Notwithstanding the various triumphes of Quantum Field Theory, there are still five inexplicable enigmas in other words “gaps” which still need to be satisfied:
Renormalization is without a doubt fundamental given that Quantum Field Theory does not identify ways an electron (or other charged quantum) is impacted by its self-generated EM field.
Field collapse is two forms: spatial collapse, whenever a spread-out quantum is absorbed or possibly becomes localized, together with internal collapse, when the spin or some other interior feature of a quantum suddenly changes. Collapse may likewise arise by having two or even more entangled quanta. Quantum Field Theory does not necessarily identify just how and when this transpires, despite the fact that it has the ability to predict probabilities.
Whys and wherefores. Quantum Field Theory does not provide an explanation for why the masses and interaction strengths related to the various fields are what they are.
Dark matter and dark energy are generally believed to be present in the cosmos because of astronomical documentation. They likewise are not illustrated by the known sectors of Quantum Field Theory.
Consciousness is actually one thing that happens behind our very noses, but is not explained by Quantum Field Theory…. How dare physicists talk about “theories of everything” when they can’t explain what goes on behind their very noses! Please understand, by consciousness I don’t mean simple information processing, such as can be done by any computer. I mean the sense coming from awareness, the sensations, the feelings that human and minds experience on a daily basis– from the color blue to the exquisiteness of a Mozart sonata or even the ache connected with a tooth ache. These types of sensations are referred to as qualia. Most physicists do not like to be inconvenienced by the question, and it is left to thinkers like Charlie Chaplin to think about it: “Billions of years it’s taken to evolve human consciousness … The miracle of all existence … More important than anything in the whole universe. What can the stars do? Nothing but sit on their axis! And the sun, shooting flames 280,000 miles high. So what? Wasting all its natural resources. Can the sun think? Is it conscious?”– C. Chaplin (film “Limelight”).
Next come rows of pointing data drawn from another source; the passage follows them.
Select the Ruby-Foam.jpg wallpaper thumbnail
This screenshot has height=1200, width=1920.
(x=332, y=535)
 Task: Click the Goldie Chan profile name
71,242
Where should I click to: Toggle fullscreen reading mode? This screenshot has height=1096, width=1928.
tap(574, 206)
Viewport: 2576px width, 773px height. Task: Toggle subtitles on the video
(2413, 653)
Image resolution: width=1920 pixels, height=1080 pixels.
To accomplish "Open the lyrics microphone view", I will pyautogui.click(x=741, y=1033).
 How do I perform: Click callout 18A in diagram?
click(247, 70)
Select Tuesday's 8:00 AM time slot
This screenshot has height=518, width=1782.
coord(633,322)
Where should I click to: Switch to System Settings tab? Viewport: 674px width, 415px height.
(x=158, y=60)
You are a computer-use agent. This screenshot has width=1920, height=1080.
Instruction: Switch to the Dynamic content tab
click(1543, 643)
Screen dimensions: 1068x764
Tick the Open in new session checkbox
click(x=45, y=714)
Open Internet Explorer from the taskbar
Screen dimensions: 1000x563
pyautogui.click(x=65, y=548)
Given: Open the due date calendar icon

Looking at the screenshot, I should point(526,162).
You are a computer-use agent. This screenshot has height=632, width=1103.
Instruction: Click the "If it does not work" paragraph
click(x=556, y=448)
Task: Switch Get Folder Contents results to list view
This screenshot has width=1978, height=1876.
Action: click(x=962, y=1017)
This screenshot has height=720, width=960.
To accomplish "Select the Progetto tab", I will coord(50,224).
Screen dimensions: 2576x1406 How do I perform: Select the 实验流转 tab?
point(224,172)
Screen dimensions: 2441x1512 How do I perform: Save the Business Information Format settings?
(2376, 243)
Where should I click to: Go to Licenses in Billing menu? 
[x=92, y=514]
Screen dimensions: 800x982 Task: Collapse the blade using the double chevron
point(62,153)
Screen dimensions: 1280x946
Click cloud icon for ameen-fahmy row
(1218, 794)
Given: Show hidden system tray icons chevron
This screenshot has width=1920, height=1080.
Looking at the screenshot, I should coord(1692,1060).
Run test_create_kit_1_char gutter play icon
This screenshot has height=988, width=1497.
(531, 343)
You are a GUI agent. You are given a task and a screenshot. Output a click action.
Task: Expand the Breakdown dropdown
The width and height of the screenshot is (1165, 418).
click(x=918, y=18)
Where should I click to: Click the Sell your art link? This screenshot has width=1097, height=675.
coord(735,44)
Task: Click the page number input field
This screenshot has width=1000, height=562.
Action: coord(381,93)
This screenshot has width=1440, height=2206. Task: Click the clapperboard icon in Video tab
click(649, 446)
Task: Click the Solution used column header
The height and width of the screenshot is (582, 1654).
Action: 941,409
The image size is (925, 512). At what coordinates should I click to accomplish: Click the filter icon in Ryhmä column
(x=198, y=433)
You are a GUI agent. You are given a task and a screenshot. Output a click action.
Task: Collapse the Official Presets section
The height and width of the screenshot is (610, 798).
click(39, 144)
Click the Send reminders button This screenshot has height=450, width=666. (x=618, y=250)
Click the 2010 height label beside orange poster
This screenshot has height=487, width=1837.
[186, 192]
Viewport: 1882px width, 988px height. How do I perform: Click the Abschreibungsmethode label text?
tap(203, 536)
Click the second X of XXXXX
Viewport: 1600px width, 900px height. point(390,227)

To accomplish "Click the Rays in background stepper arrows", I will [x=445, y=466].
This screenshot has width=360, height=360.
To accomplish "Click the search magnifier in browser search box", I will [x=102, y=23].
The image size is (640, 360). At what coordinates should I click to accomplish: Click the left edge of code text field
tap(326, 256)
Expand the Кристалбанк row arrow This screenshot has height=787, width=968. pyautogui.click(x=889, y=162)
I view consciousness as a far more important issue than the issue of just why the field constants have the values they do, and I would certainly swap a hundred field collapses for an explanation of why we see colors. Amidst those physicists who are willing to consider the problem, most believe that consciousness results from the complexity of the brain– that our brains do nothing more than an extremely complex computer or robot could do. There are a few physicists who believe that the phenomenon of consciousness goes beyond our present knowledge: “Of all the areas of experience that we try to link to the principles of physics by arrows of explanation, it is consciousness that presents us with the greatest difficulty.
To me it is perfectly obvious that consciousness consists of more than electric or electro-chemical signals, as in a computer or robot. If I took the most skilled carpenters in the world, gave them an unlimited supply of wood and said, “Take this wood and make a television set, but don’t use anything except wood”, I know they couldn’t do it. We can’t even define these sensations, much less know how to create them from computer parts.
Some scientists justify their belief in the AI explanation by asking “what else? If it’s not electro-chemical signals (which we understand), then what else is there?” My answer is, I don’t know, but that doesn’t mean there isn’t something else going on. If you the reader have learned nothing else from this book, you have learned that the entire history of physics involved the recognition that there is “something else” going on. Why is this so difficult to believe in regard to consciousness?